世界一簡単な古典調律解説『中全音率』編
時々古典調律について聞かれることがあるのですが、ネットで検索しても難しいことばかり書かれていて素人には理解が難しい。
で、機会を見てチョ〜簡単に解説させていただきたいと思ういます。まずは『中全音律(ミーントーン)』から。
音楽がまだ短旋律だった大昔のある日『あれ?2つの別の音を重ねると綺麗じゃね?』と気がつきました。それが完全5度(ド-ソなど)そして考え出されたのがピタゴラス音律。

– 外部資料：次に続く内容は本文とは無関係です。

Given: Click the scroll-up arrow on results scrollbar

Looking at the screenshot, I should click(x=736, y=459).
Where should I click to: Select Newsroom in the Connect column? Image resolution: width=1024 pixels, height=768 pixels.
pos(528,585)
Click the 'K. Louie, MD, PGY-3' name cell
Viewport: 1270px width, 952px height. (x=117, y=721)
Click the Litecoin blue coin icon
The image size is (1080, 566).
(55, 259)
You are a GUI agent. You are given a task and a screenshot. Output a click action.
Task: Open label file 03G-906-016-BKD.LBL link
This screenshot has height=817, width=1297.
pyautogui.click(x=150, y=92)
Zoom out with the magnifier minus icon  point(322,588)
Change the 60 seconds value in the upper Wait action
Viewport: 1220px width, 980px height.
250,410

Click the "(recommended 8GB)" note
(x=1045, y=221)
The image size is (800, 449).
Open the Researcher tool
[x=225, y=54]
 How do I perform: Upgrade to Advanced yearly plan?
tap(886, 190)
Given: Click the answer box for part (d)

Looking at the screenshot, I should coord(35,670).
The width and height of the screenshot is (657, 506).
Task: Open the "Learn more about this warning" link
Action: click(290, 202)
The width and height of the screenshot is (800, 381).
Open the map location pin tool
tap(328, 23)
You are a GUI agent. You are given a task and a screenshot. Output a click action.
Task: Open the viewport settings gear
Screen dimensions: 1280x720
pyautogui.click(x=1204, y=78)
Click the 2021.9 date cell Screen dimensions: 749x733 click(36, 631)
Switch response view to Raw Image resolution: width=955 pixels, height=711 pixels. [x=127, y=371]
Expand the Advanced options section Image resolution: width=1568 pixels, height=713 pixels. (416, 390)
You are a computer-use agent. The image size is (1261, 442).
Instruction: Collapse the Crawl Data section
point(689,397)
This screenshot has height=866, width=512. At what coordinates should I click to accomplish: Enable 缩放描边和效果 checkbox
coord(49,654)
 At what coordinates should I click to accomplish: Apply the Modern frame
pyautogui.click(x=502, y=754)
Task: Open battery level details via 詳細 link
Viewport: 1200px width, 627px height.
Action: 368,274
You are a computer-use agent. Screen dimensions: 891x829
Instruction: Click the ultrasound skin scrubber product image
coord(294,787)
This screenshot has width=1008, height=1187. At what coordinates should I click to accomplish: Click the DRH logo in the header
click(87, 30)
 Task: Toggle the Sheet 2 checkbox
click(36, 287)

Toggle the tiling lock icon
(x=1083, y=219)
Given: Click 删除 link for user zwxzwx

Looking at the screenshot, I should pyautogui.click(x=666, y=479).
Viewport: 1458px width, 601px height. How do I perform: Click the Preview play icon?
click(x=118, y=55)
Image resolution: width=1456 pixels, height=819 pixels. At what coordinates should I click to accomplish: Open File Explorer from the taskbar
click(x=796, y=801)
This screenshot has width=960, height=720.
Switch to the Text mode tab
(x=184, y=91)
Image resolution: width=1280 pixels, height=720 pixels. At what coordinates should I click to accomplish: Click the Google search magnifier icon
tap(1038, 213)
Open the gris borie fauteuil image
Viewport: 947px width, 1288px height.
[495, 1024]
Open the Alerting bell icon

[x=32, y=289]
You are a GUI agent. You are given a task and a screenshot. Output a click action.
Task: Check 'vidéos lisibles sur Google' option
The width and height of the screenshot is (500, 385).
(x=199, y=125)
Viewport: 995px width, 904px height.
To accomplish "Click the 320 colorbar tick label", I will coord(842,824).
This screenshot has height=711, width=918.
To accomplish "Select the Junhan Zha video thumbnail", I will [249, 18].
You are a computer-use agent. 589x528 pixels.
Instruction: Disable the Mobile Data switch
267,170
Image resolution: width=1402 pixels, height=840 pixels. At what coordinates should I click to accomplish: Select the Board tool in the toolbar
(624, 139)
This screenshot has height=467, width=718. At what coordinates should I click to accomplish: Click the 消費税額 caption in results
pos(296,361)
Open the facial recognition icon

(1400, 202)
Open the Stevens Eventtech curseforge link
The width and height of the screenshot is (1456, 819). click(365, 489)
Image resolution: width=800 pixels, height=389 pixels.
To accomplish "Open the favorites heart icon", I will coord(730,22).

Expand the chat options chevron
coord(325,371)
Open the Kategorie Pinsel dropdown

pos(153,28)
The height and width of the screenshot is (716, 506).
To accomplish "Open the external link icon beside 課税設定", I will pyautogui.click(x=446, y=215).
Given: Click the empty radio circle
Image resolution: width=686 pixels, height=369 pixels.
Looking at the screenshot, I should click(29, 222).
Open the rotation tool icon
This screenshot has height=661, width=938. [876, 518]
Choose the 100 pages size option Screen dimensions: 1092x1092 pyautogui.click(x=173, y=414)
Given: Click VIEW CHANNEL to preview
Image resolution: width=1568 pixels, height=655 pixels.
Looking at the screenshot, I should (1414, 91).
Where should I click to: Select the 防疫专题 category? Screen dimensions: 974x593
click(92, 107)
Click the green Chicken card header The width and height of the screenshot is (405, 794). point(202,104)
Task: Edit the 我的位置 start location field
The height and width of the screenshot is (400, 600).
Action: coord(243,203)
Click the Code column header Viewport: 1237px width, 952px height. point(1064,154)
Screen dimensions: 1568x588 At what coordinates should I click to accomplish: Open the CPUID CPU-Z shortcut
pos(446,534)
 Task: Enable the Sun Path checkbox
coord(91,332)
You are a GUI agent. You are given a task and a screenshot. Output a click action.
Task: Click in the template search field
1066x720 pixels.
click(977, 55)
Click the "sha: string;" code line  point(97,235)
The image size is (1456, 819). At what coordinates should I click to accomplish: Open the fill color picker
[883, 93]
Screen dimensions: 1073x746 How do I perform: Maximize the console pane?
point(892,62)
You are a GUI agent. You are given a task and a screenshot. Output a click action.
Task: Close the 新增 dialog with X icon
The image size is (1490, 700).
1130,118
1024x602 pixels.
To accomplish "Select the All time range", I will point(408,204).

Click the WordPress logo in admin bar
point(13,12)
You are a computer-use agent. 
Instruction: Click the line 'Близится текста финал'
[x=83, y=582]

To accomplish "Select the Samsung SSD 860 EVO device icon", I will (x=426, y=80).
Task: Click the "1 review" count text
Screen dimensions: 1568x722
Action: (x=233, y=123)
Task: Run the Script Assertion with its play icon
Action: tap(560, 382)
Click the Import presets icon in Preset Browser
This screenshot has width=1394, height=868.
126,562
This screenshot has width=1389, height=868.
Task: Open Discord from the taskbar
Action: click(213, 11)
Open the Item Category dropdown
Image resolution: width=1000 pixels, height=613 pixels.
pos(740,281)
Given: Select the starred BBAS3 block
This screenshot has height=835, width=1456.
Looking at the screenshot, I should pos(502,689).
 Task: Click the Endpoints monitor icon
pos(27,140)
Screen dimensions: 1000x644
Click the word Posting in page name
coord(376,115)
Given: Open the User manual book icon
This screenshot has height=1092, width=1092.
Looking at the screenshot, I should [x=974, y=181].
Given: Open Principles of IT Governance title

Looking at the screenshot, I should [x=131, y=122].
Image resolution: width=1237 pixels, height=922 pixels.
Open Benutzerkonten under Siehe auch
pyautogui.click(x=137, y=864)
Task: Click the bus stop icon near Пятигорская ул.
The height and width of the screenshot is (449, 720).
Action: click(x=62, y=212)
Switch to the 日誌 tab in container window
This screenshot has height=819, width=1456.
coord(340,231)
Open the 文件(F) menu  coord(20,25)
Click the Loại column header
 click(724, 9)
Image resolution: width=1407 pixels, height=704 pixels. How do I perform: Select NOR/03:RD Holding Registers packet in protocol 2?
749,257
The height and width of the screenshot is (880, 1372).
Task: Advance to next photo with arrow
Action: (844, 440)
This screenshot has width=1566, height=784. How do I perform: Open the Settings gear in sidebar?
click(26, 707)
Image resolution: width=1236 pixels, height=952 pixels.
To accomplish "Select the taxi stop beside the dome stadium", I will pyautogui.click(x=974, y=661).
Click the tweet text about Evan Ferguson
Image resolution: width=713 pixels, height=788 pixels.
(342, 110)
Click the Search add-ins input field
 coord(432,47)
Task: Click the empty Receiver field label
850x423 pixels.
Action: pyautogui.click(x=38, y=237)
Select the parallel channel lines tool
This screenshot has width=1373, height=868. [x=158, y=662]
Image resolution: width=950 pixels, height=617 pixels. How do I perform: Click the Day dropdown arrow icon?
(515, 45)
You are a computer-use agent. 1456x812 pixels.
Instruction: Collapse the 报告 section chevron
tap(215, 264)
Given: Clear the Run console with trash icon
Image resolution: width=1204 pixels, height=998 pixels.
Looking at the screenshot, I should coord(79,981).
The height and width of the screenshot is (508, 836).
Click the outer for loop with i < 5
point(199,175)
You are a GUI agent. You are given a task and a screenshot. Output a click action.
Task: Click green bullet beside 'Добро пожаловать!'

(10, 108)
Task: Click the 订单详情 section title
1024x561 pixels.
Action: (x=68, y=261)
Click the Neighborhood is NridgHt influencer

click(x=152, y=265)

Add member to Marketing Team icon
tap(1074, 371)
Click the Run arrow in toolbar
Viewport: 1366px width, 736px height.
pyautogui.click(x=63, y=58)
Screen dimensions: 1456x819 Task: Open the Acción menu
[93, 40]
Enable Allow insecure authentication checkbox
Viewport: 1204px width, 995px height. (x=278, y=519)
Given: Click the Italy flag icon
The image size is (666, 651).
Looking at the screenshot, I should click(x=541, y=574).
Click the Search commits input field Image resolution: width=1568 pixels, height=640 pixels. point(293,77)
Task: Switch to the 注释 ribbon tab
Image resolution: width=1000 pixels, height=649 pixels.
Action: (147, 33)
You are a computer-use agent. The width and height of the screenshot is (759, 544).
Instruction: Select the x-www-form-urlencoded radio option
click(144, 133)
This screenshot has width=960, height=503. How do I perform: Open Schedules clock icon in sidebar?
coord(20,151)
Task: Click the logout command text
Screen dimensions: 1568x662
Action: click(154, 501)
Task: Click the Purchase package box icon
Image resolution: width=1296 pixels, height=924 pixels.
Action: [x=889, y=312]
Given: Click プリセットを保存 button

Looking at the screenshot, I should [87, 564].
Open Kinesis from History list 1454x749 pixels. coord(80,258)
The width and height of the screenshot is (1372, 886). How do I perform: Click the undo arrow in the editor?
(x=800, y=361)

時が流れたある日『あれ?3つの別の音を重ねたらさらに綺麗じゃね?』と気がつきました。ド-ミ-ソなど。ところがピタゴラス音律だと、ド-ミの長三度が非常に濁ってしまう。
中全音律は大雑把にいうと長三度を純正(唸りが無い)にした調律のことを呼びます。全音の音程が純正率の大全音と小全音の間の大きさとなるために中全音律と呼ばれます。
以前に紹介した五度を美しくしたピタゴラス音律から進化し、例えばC(ド)から上に向かって五度ずつ上がると4個目にE(ミ)がきますが(そのEを2オクターブ下げるとC-Eで長三度)純正のEと比べると高い音程となりC-E(長三度)間で唸りが生じてしまいますので(ピタゴラス音律の長三度と純正の長三度の差をシントニックコンマと呼びます)、高くなってしまう分を五度に均等に振り分けて(少し狭めることにより)Eをシントニックコンマ分、約21.51セント下げることにより、長三度が美しく響く音律として考案されました。
CーGーAーE(ピタゴラス)
C–G–A–E (中全音律)
└ 純正 ┘
これで美しい長三度のハーモニーが楽しめるようになりました。
ただし問題も。五度が少し狭くなってしまうことは気になるほどでは無いものの、シワ寄せが来る1箇所だけ長三度の響きが極端に悪くなってしまいます。なのでその和音を使用する調は弾くことができない。
モーツアルトなどや平均律が一般化するまでの時代の曲に、例えば嬰ト短調など#や♭の数が多い曲が無いのはそのためです。
それでも1つの調しか使用できない純正調より当時としてはフレキシブルな調律だったのでした。
ちなみに、その1箇所の唸りを分散させる様な調整方も開発され、中全音律にはいくつかのバージョンも存在します。